▶ **Data shown**:
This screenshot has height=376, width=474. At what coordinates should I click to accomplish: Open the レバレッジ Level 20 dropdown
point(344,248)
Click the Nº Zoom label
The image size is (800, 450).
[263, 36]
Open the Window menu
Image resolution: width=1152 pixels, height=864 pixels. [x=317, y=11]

==

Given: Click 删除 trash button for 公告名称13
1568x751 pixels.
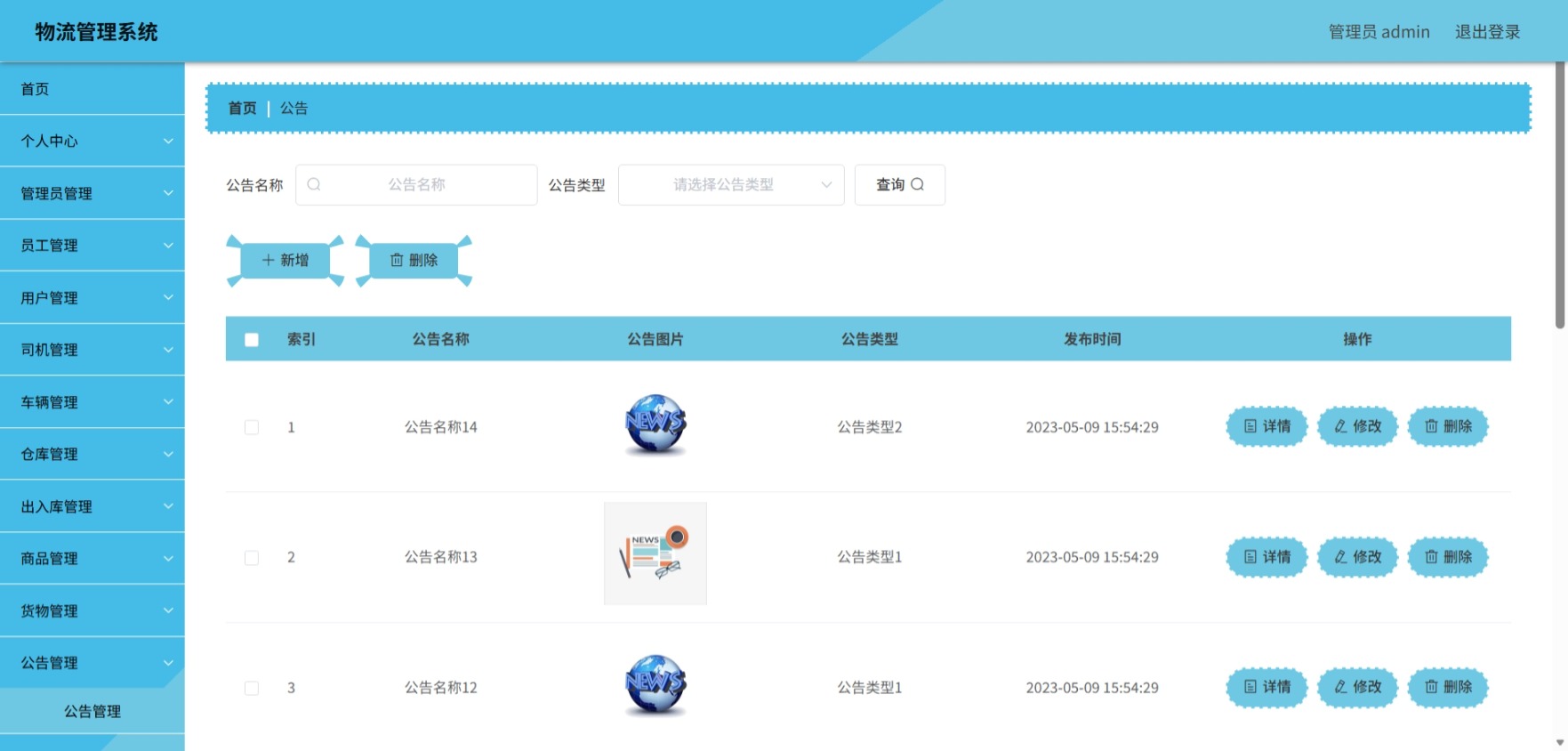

▶ **Exercise goal**: Everything above from the line containing "Given: Click 删除 trash button for 公告名称13" down to the line containing "1568x751 pixels." is to be transcribed exactly, with both of those lines included and nothing else added.

▶ **Exercise solution**:
Given: Click 删除 trash button for 公告名称13
1568x751 pixels.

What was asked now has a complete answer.